Introduction and Ideas

The history weighed regression method proposed by Megan Szasonis, Mark Kritzman and David Turkington, has the following three key features, as written in [Addition by Subtraction]:

  1. The prediction from a linear regression equation is mathematically equivalent to a weighted average of the past values of the dependent variable, in which the weights are the relevance of the independent observations.

  2. Relevance within this context is defined as the sum of statistical similarity and informativeness, both of which are defined as Mahalanobis distances.

  3. Together, these features allow researchers to censor less relevant observations and derive more reliable predictions of the dependent variable.

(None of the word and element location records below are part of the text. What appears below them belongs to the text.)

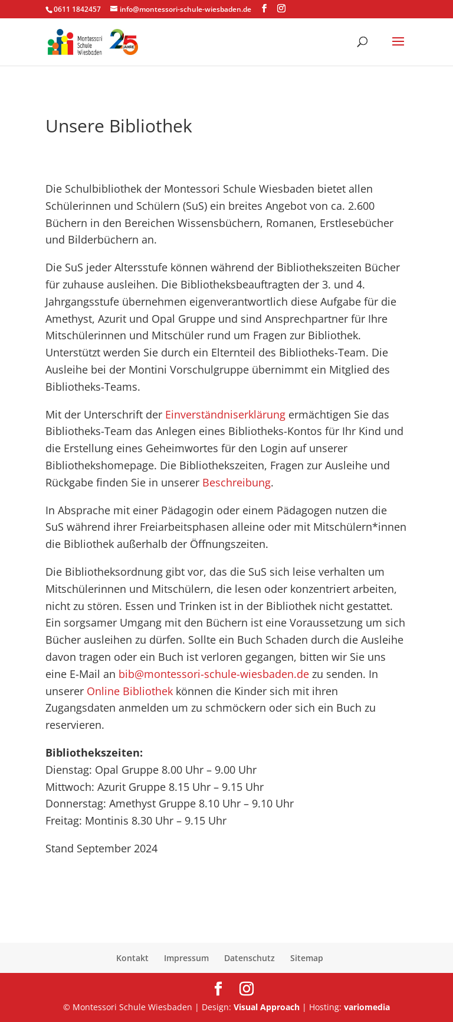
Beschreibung (236, 482)
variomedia (367, 1007)
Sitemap (306, 957)
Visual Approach (267, 1007)
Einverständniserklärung (225, 414)
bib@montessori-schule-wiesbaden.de (214, 674)
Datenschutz (249, 957)
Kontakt (132, 957)
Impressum (186, 957)
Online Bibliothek (130, 691)
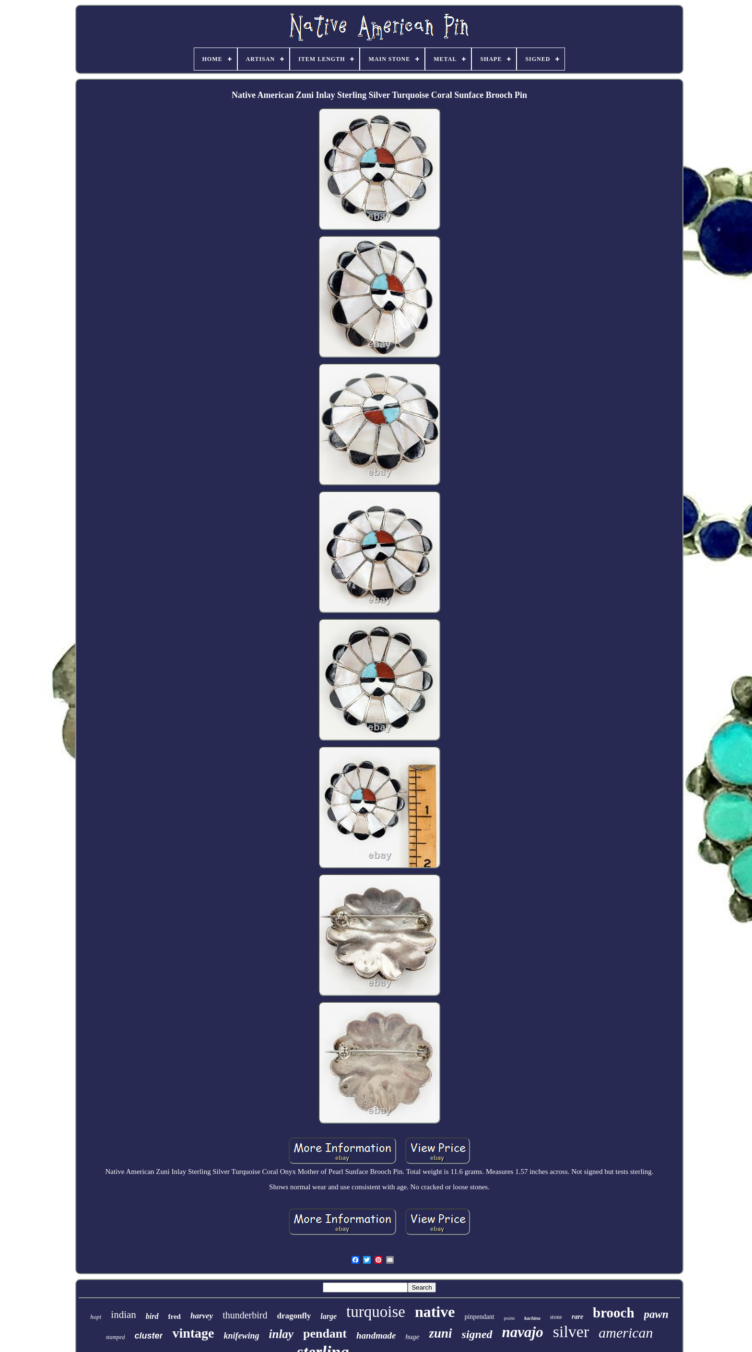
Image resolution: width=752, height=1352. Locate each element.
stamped (115, 1337)
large (328, 1316)
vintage (193, 1333)
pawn (656, 1314)
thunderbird (245, 1315)
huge (412, 1336)
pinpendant (479, 1316)
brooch (613, 1312)
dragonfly (294, 1315)
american (626, 1332)
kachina (532, 1318)
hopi (95, 1316)
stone (556, 1317)
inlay (281, 1334)
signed (477, 1334)
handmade (376, 1335)
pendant (325, 1333)
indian (123, 1314)
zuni (440, 1333)
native (435, 1311)
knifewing (241, 1335)
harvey (201, 1315)
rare (577, 1316)
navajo (522, 1332)
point (509, 1318)
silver (571, 1331)
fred (174, 1316)
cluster (148, 1335)
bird (152, 1316)
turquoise (375, 1311)
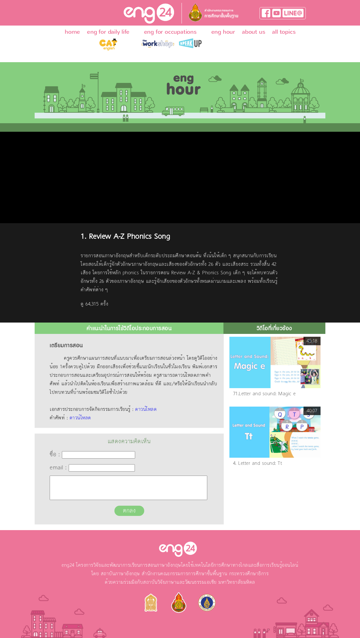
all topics (284, 32)
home (72, 32)
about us (253, 32)
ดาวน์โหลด (146, 409)
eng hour (223, 32)
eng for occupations (170, 32)
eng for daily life (108, 32)
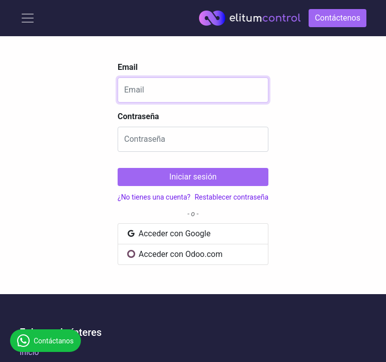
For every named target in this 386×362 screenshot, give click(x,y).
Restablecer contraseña (231, 197)
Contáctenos (337, 18)
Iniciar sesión (193, 177)
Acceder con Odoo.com (174, 254)
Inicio (29, 352)
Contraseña (138, 116)
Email (128, 67)
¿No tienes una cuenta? (154, 197)
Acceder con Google (168, 233)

Simply speaking, this is a method that selects a subsample based on how relevant each history instance in the training set is to our test instance, and run prediction on the subsample (i.e., a given percentage of all events ranked by relevance). Moreover, when one chooses to use run prediction over all events (i.e., 100% of all events ranked by relevance), this method’s result coincide with OLS.

Definitions and Concepts


To keep the notations consistent in this document, we assume all vectors are column vectors (the common way in linear algebra textbooks, though not in machine learning books), and an n-by-k matrix storing data has n instances and k features (the usual way people implement in pandas.).

Mahalanobis Distances

Suppose we have an N-by-k data matrix \(X\), with \(N\) many instances and \(k\) features. Think about \(X\) as our training set. Then we can calculate the features covariance matrix (k-by-k) as

\[\Omega = \frac{1}{N-1} X^T X\]

Assuming the \(\Omega\) is symmetric positive definite (i.e., no 0 variances), then we can calculate the Fisher information matrix \(\Omega^{-1}\) (though strictly speaking it is only true asymptotically in the frequentist sense, but we borrow the name here anyway).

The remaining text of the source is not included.